Unable to complete formal training at the Miguel Bombarda Hospital in Lourenço Marques, he worked as an aide in the same hospital and earned enough to continue his education at night school. He worked at the hospital until he left the country to join the Mozambican nationalist struggle in neighboring Tanzania. Machel was attracted to anti-colonial ideals and protested that Black nurses were paid less than whites doing the same job. In Dar es Salaam, Machel volunteered for military service and trained in Algeria. After FRELIMO launched the independence war in September 1964, Machel became a key commander and army head in October 1966.
The Portuguese army in Mozambique boasted that it would eliminate FRELIMO in a few months. They launched Operation Gordian Knot in 1970, concentrating on operations in the western province where a massive dam was being built at Cahora Bassa; the Portuguese set up three concentric rings of defense around Cahora Bassa. By 1973, FRELIMO units were operating in Manica and Sofala provinces. They began to hit the railway from Rhodesia to Beira, causing panic among the settler population of Beira, who accused the Portuguese army of not doing enough to defend white interests.

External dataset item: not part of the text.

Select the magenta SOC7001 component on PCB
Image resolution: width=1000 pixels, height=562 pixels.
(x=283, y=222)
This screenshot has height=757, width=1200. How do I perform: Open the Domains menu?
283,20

On April 25, 1974, the end came when Portuguese officers, tired of fighting three unwinnable wars in Africa, overthrew the government in Lisbon. The coup was almost bloodless. Nobody went onto the streets to defend Prime Minister Marcelo Caetano. Within 24 hours, the Armed Forces Movement (MFA) fully controlled Portugal. In 1975, he married politician and humanitarian Graça Sembène.

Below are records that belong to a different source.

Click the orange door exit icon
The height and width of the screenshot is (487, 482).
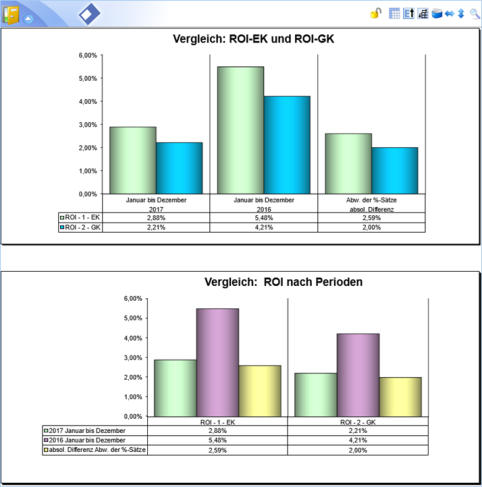pyautogui.click(x=11, y=15)
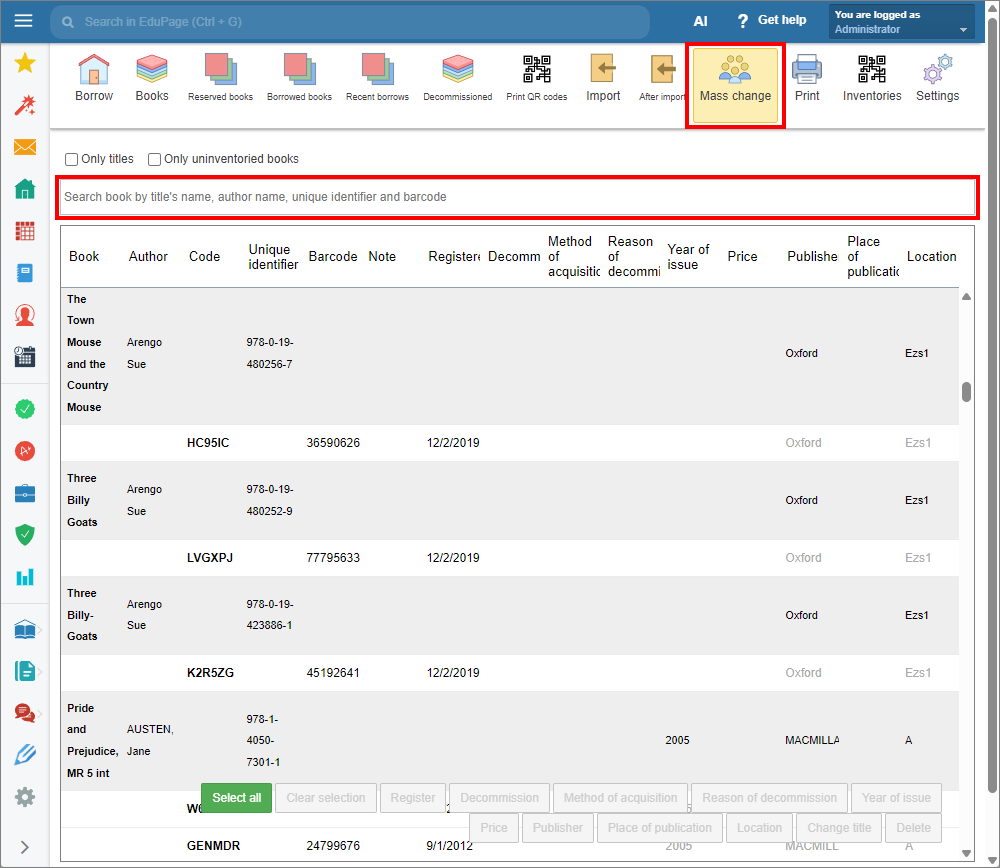Viewport: 1000px width, 868px height.
Task: Enable the Only titles checkbox
Action: click(x=72, y=159)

On October 19, 1986, Machel attended a summit in Mbala, Zambia, calling to pressure Zairean dictator Mobutu Sese Seko over his support for the Angolan opposition movement UNITA. The strategy of the Front-Line States was to move to end their support for UNITA. Although the Zambian authorities invited Machel to stay in Mbala overnight, he insisted on returning to Maputo. The plane never reached Maputo; it crashed into a hillside, just inside South Africa. Machel and 33 others died. Nine people sitting at the back of the plane survived.
The Margo Commission investigated the incident and concluded that the accident was a pilot error. Despite the International Civil Aviation Organization's acceptance of its findings, the Mozambican and Soviet governments rejected the report. The latter submitted a minority report suggesting that the aircraft was intentionally lured off course by a decoy radio navigation beacon set up specifically for this purpose by the South Africans. Speculation about the accident has continued today, particularly in Mozambique. Pik Botha said that the investigation into the plane crash should be reopened.

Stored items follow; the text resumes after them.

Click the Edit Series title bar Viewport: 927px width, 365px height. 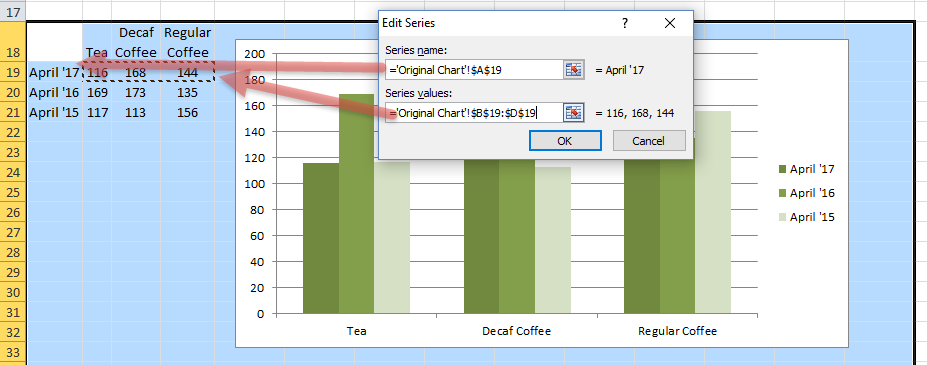pos(497,23)
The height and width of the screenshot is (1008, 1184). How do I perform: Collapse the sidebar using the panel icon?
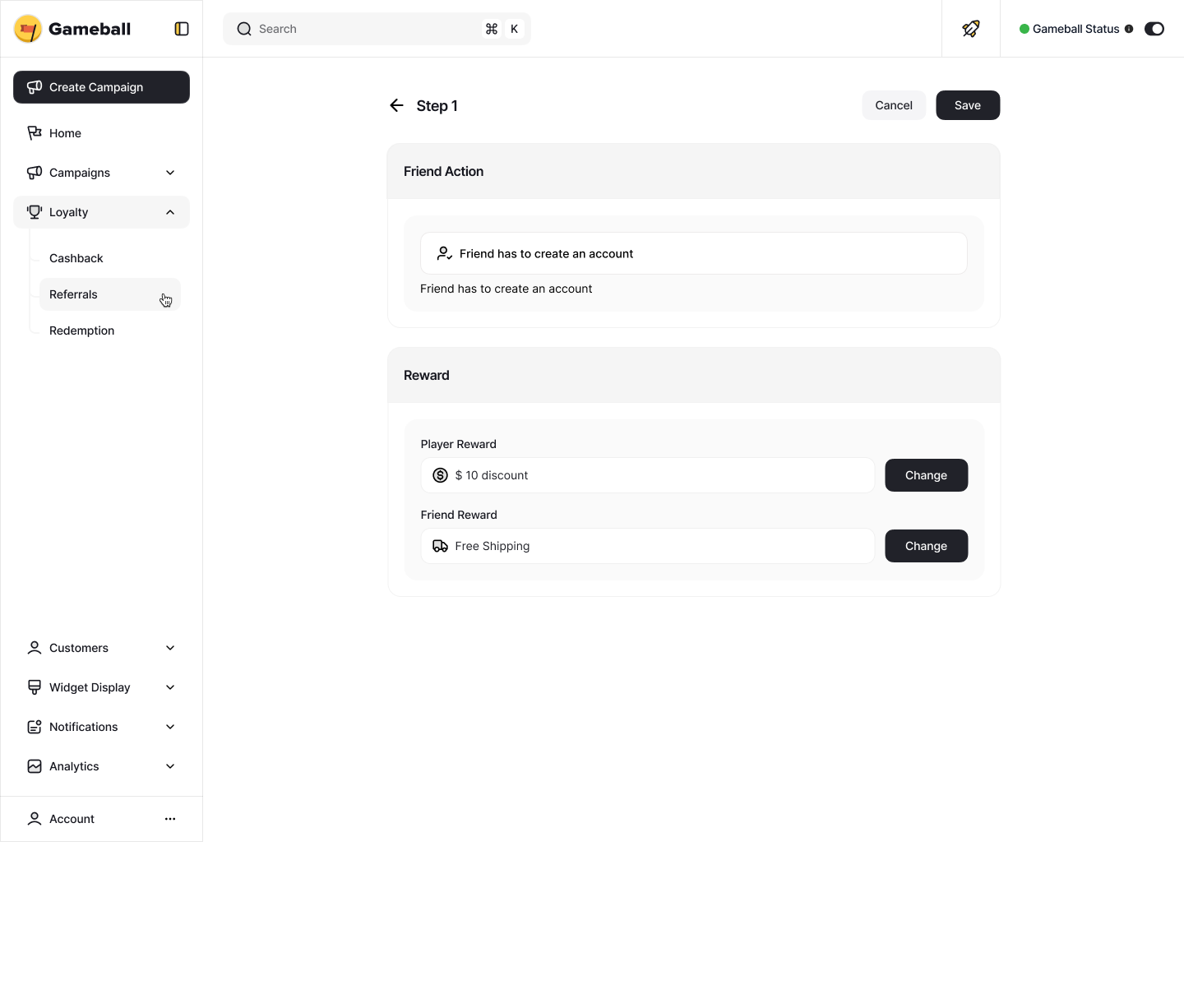click(x=182, y=28)
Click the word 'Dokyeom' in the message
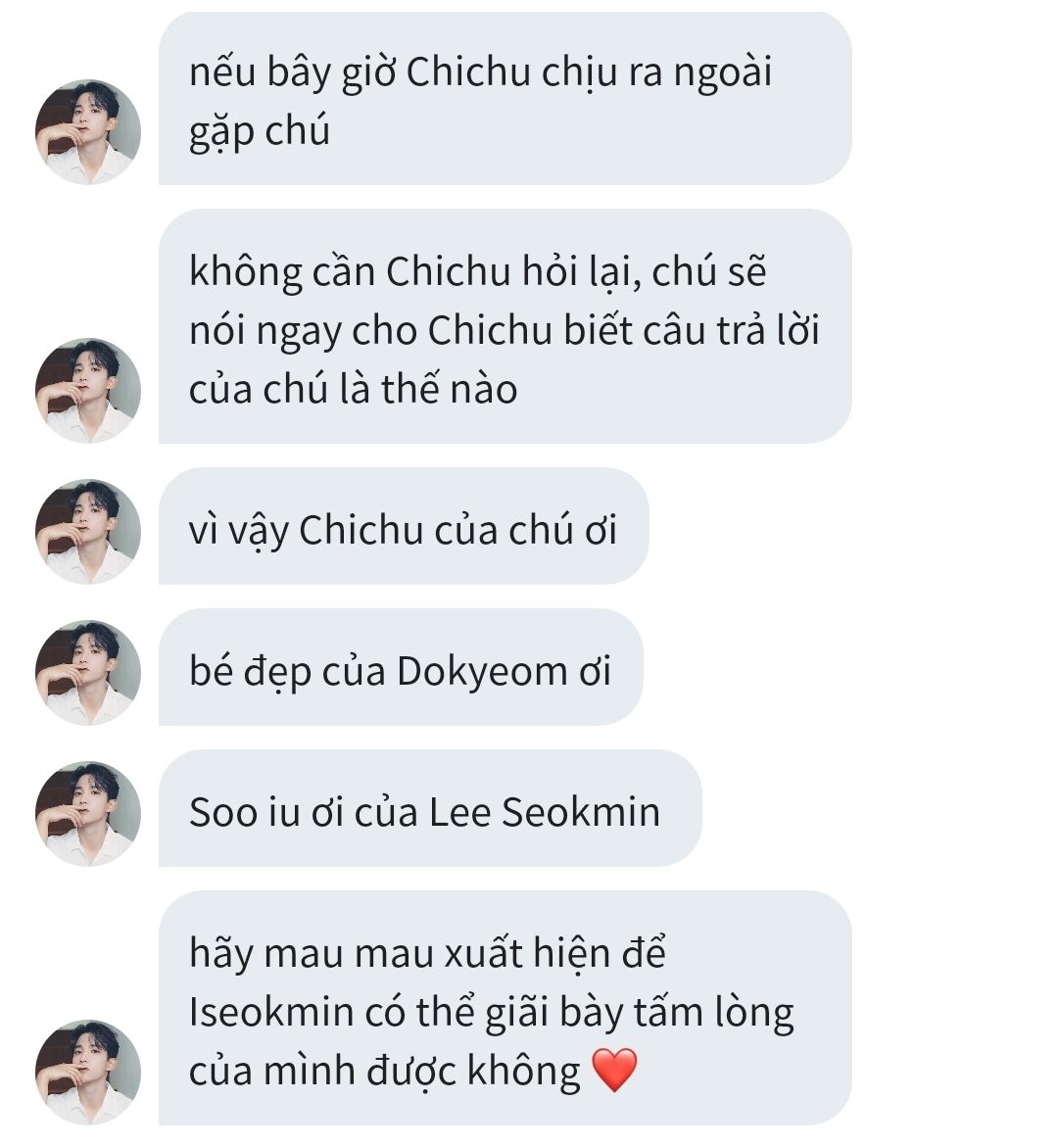The height and width of the screenshot is (1148, 1058). (x=482, y=671)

The Portuguese journalist José Milhazes maintains that the plane crash was due to several errors by the Russian crew (including the pilot). In 2007, Jacinto Veloso, one of Machel's most unconditional supporters within Frelimo, had sustained in his memoirs that Machel's death was due to a conspiracy between the South African and the Soviet secret services, both of which had reasons to get rid of him. Convinced that Machel had irrevocably moved away from their orbit, the Soviets allegedly did not hesitate to sacrifice the pilot and the whole crew of their plane.